Every utterance in a given conversation corresponds to some high dimensional vector, which is computed by default using sBERT, a transformer-based model that generates sentence embeddings. Each speaker’s utterances are then represented as a collection of vectors in this high-dimensional space. To map each speaker to a single high dimensional vector, we average the vectors of all their utterances (i.e. compute the centroid).

Discursive Diversity: Average Pairwise Cosine Distance Between Speakers. After computing each speaker’s corresponding vector, we compute the pairwise cosine distance between each pair of speakers. The cosine distance is a measure of difference or similarity between two vectors, defined as 1 - cosine similarity.

Thus for each pair of speakers in a conversation, we obtain a measure ranging from 0 to 2. A value of 0 indicates that the vectors are identical (suggesting that these two speakers contributed the same content); 1 that the vectors are orthogonal; and 2 that the vectors are maximally different (pointing in opposite directions; this suggests that the two speakers contributed semantically opposing meanings). This set of pairwise cosine distances is then averaged to produce a single discursive diversity score for the conversation.

Note: In practice, with sBERT, it is very rare to encounter negative cosine similarity scores, even though they are possible in theory; thus, this would constrain the boundaries of the discursive diversity metric to [0, 1].

In addition to Discursive Diversity, the feature also generates three related features: Variance in Discursive Diversity, Incongruent Modulation, and Within-Person Discursive Range, which help convey the extent to which individuals change their semantic meaning over time. To capture change over time, all three of these features rely on chunking a conversation into three equal ‘periods’ — capturing the “beginning,” “middle,” and “end” of a conversation. Currently, we rely on a naive metric that divides the total number of utterances evenly.

Variance in Discursive Diversity. This measures the extent to which Discursive Diversity varies arcross the course of a conversation. Here, we separately compute Discursive Diversity for the “beginning,” “middle,” and “end” of the conversation, then compute the variance in Discursive Diversity across the three chunks.

Incongruent Modulation. This measures the “group-level variance in members’ within-person semantic shifts” (see Lix et al., 2022) across the three time periods. Put another way, this attribute measures the extent to which different members of the team are making shifts in meaning across time. Do only some team members make changes in their meaning (incongruent modulation), or do all members make semantic changes equally (congruent modulation)>? The higher the value, the higher the group-level variance in within-person semantic shifts, and the more “incongruent” the modulation.

For each speaker, we compute a centroid in each of the three time periods. We then compute the cosine distance between a given speaker’s centroids from (Period 1, Period 2) and (Period 2, Period 3), and compute the variance in these two values. Finally we sum the total variance across all speakers.

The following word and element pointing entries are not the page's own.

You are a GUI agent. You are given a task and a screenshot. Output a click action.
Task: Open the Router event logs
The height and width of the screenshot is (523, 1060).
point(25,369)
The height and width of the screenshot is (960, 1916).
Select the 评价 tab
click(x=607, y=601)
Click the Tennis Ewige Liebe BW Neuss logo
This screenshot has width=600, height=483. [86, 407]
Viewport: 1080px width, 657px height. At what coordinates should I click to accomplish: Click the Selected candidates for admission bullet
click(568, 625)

Within-Person Discursive Range. This measures the total “semantic distance between an individual’s language use across the three milestone stages” (see Lix et al., 2022). The higher the value, the more individuals tend to vary their semantic meanings over time.

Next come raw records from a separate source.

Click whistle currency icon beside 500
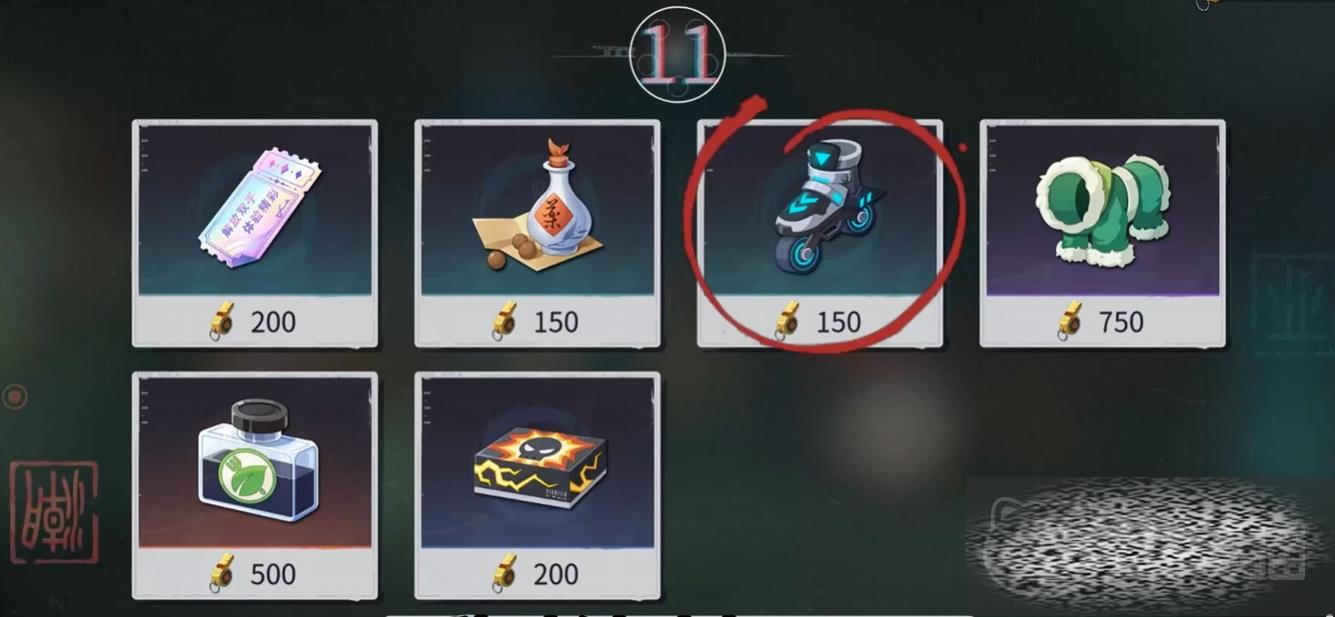 223,574
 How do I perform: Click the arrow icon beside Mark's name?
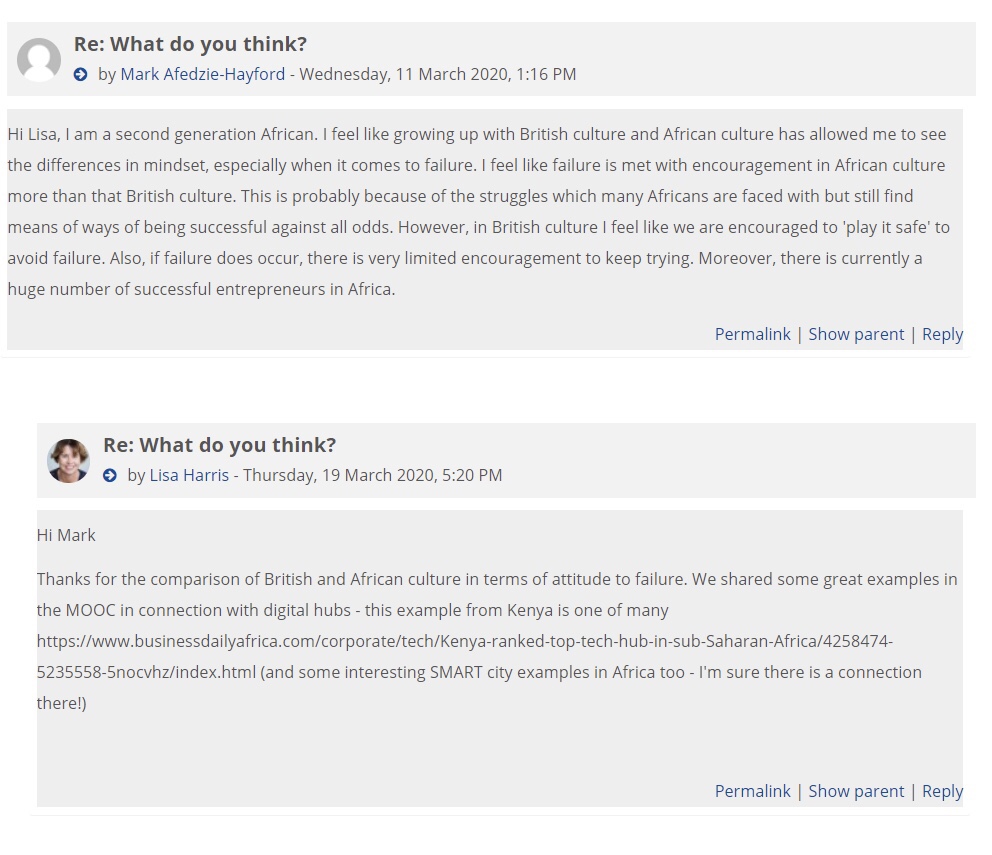click(x=81, y=75)
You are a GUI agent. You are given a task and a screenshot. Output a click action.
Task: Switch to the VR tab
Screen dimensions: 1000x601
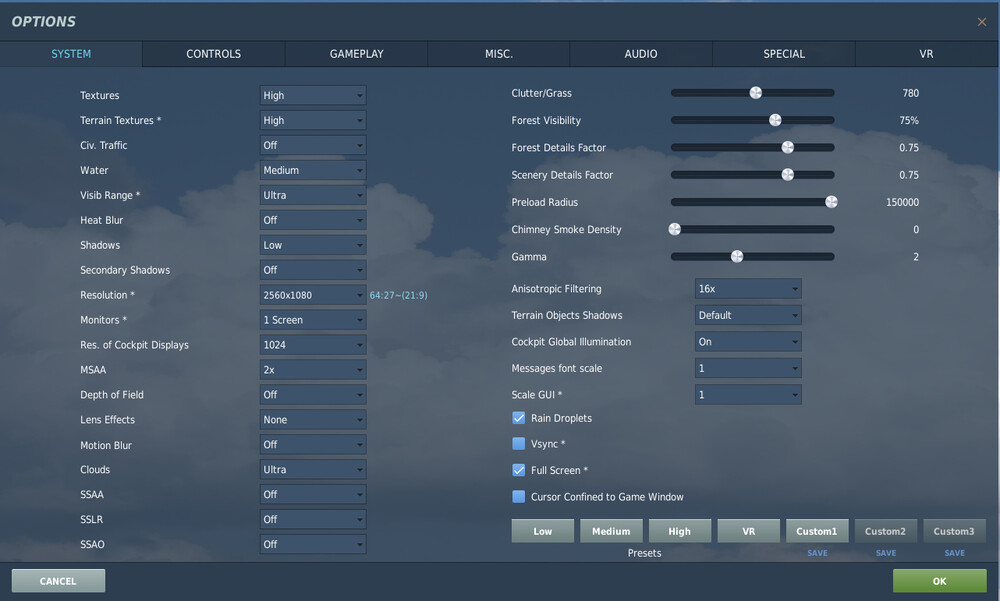pos(926,54)
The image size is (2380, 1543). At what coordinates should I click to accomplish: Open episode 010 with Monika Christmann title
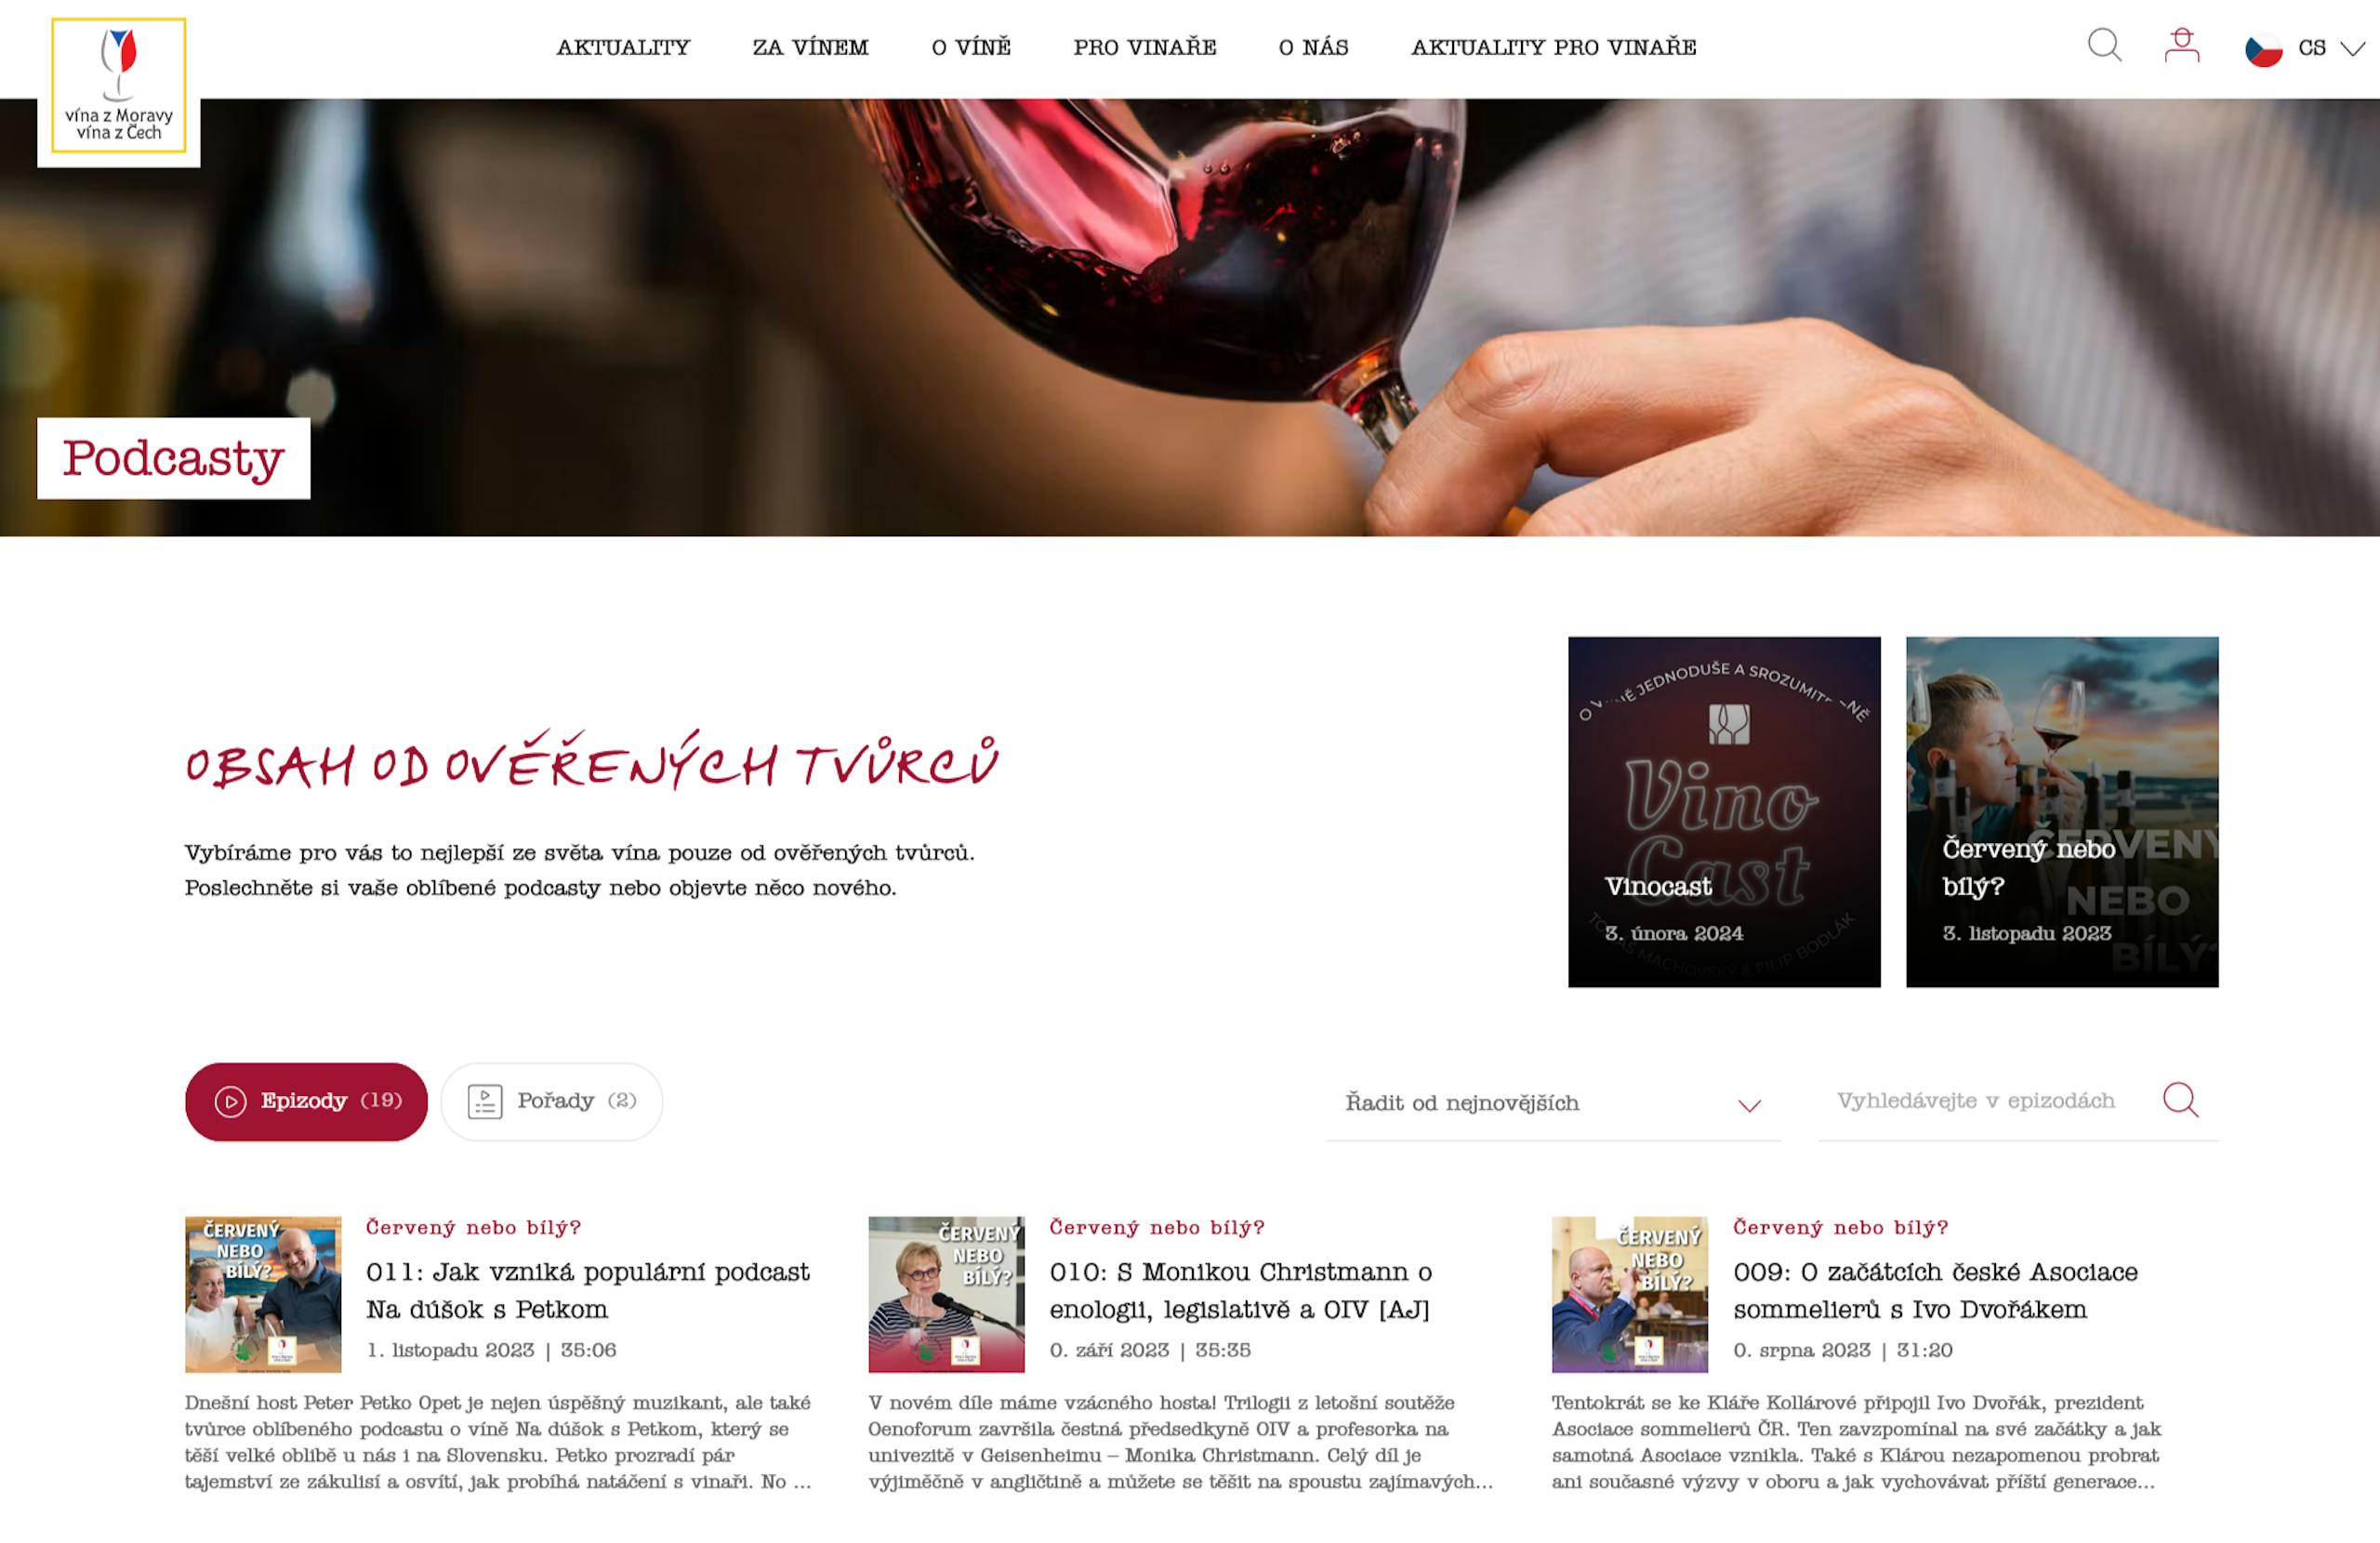click(1241, 1290)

For each speaker, we again compute a centroid in each of the three time periods. We then compute the cosine distance between a given speaker’s centroids from (Period 1, Period 2) and (Period 2, Period 3). We then take the average between these two values (distance betwen Periods 1-2, distance between Periods 2-3), and sum the averages across all speakers.

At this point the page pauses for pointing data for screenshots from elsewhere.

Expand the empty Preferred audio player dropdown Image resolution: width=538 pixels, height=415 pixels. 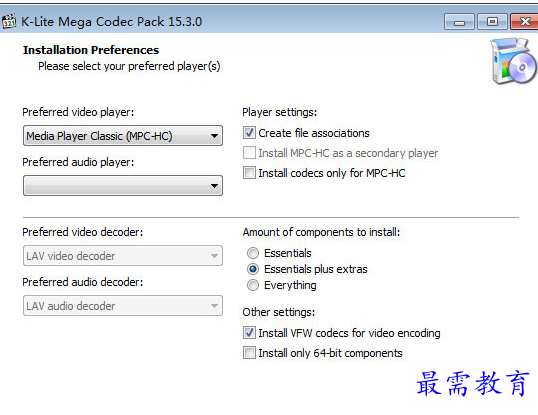[x=123, y=186]
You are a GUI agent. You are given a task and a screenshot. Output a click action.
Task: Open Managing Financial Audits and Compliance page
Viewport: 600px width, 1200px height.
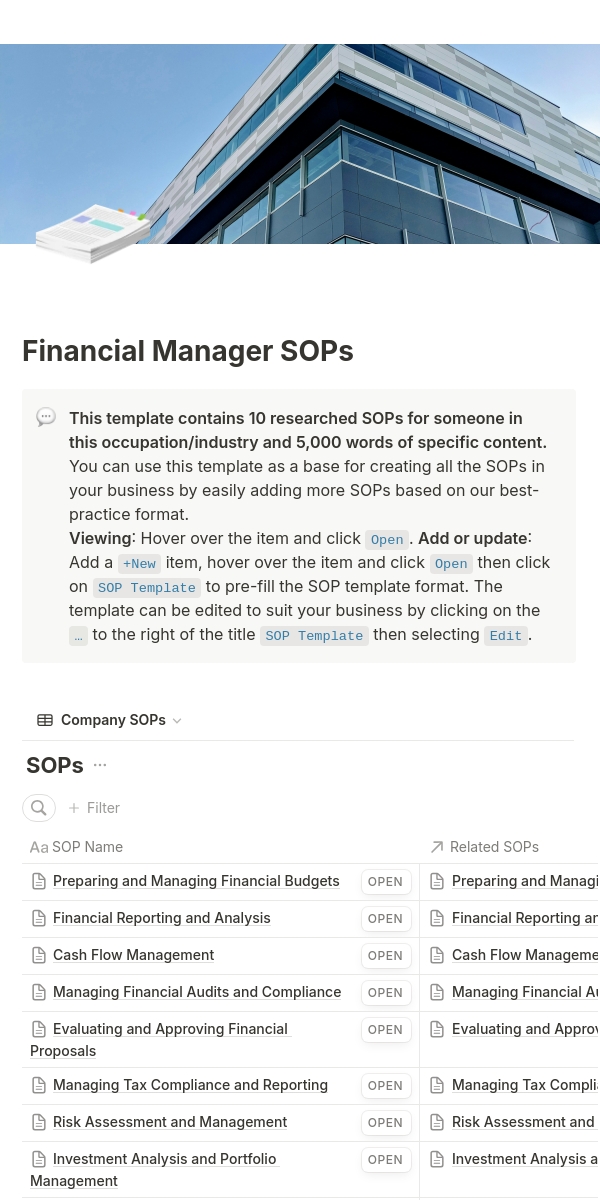tap(197, 992)
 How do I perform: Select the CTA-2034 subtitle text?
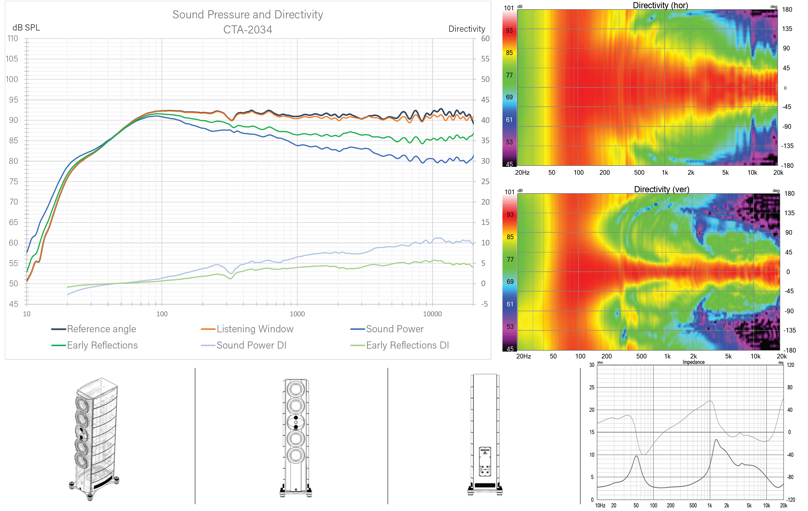point(248,30)
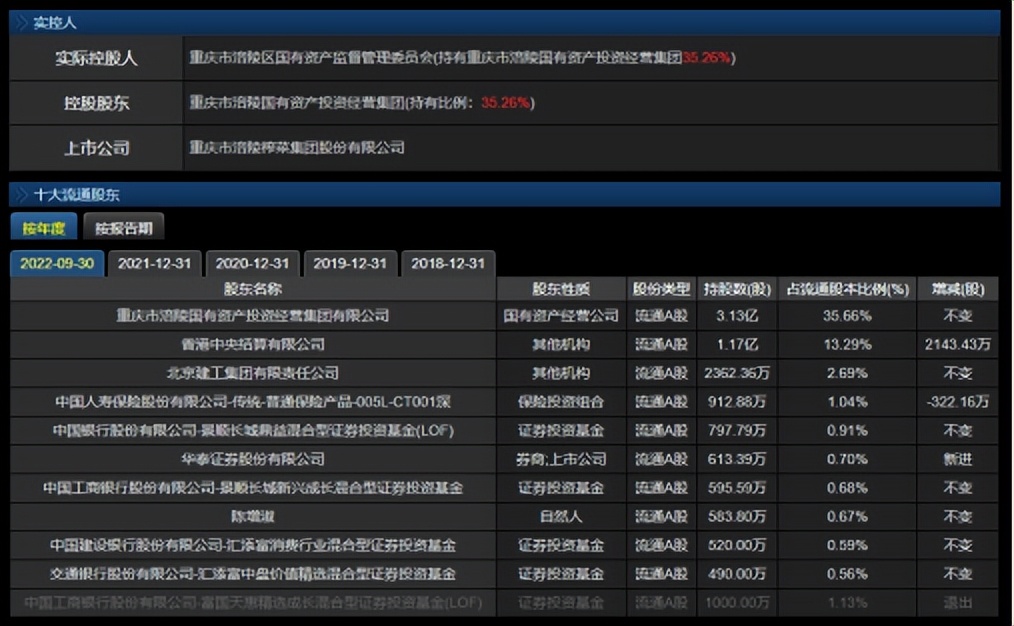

Implementation Notes/Caveats

In the event that a particular speaker or time period has no utterances, we use a default null vector (a vector representation of NaN) to represent that speaker/time period.

Interpreting the Feature

The vector embeddings, or centroids, that correspond to each speaker capture the average semantic meaning (sourced from sBERT embeddings) of their contributions to a conversation. The discursive diversity scores indicates how far or near these vector embeddings, or speakers, are from each other.

The discursive diversity metric ranges from 0 to 2 (in practice, we typically see values between 0 and 1; see note above). A score of 0 indicates that the speakers are semantically similar, while a score of 2 indicates that the speakers are semantically different.

In this example, the first conversation displays a much higher discursive diversity score than the second conversation. This suggests that the speakers in the first conversation contributed more semantically divergent utterances than the speakers in the second conversation.

Input File

conversation

message

speaker

Conversation 1

What’s the plan looking like today?

Speaker A

Conversation 1

I want to go study at the library.

Speaker B

Conversation 1

Can we go eat at the new restaurant?

Speaker A

Conversation 1

I’d rather go to the gym.

Speaker C

conversation

message

speaker

Conversation 2

What’s the plan looking like today?

Speaker A

Conversation 2

I want to go study at the library.

Speaker B

Conversation 2

What homework do we have?

Speaker A

Conversation 2

We have English and math homework due on Friday.

Speaker C

Ouput File

conversation

discursive diversity

Conversation 1

0.85

Conversation 2

0.32